Siebels nickte. „Bis vor Kurzem, ja.“

„Sie hatten vor einiger Zeit einen interessanten Fall. Dabei haben Sie dem organisierten Verbrechen einen empfindlichen Schlag zugeführt.“

Siebels runzelte die Stirn und beäugte seine Besucherin jetzt etwas misstrauischer. Sie sprach anscheinend von dem Fall Sabine Lehmann. Der Fall begann damals ganz unspektakulär. Sabine Lehmann hatte ihren Lebenspartner erschlagen. Eine Beziehungstat, die keiner großen Aufklärung mehr bedurfte. Aber Siebels fing an zu graben und er grub die internationale Beratungsgesellschaft World Consulting aus, die eng mit dem organisierten Verbrechen verbandelt war. Sabine Lehmann war eine Schlüsselfigur bei World Consulting gewesen, die Verbindungsfrau zwischen einer renommierten Unternehmungsberatung und der Mafia. Letztendlich hatte das BKA sie aus den Fängen der Mordkommission gezogen und als Kronzeugin eingesetzt.

„Sprechen Sie von World Consulting?“, vergewisserte sich Siebels.

Die Frau nickte unmerklich. „Ich hatte vor einigen Jahren Kontakt mit Frau Lehmann.“

Siebels wurde hellhörig. „Handelte es sich dabei um illegale Geschäfte?“

„Ich habe damals meinen Schwager unterstützt. Er betreibt verschiedene Geschäfte. Unter anderem ein Wettbüro.“

Siebels erinnerte sich, dass Sabine Lehmann auch bei der Manipulation von Fußballspielen beteiligt gewesen war.
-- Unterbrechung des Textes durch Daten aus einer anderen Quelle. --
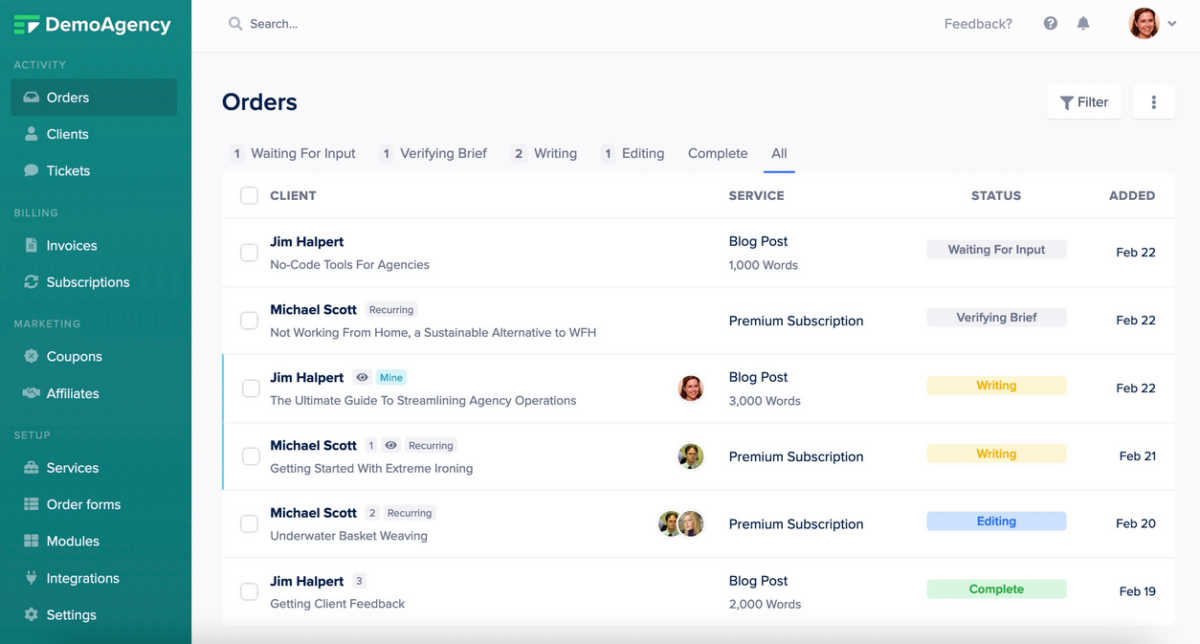Switch to the Writing tab
This screenshot has height=644, width=1200.
pos(555,153)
Vor allem in osteuropäischen Ligen war sie als Beraterin für ihre Klientel tätig gewesen. Spieler wurden entweder bestochen oder massiv bedroht, um die Ergebnisse ihrer Mannschaften zu manipulieren. Sabine Lehmann trat als Vermittlerin zwischen der Wettmafia und den Spielern auf.

 „Was wollen Sie jetzt von mir?“ Siebels wurde immer neugieriger.

„Ich möchte Ihre Dienste als Privatdetektiv in Anspruch nehmen.“ Die Frau fixierte Siebels mit einem durchdringenden Blick.

„Sind Sie noch in diesem Milieu tätig? Ich übernehme keine Aufträge für die Unterwelt“, wehrte Siebels ab.

„Darf ich rauchen?“

Siebels war seit einer Woche Nichtraucher. Aber in der Schublade hatte er ein Notfallpäckchen und einen Aschenbecher parat liegen. Er stellte den Aschenbecher vor seiner Besucherin auf den Schreibtisch. Die Frau kramte ein Päckchen Zigaretten aus ihrer Handtasche hervor. Siebels gab ihr Feuer. Sie blies den Rauch Richtung Decke und fing an, von ihrem Anliegen zu berichten.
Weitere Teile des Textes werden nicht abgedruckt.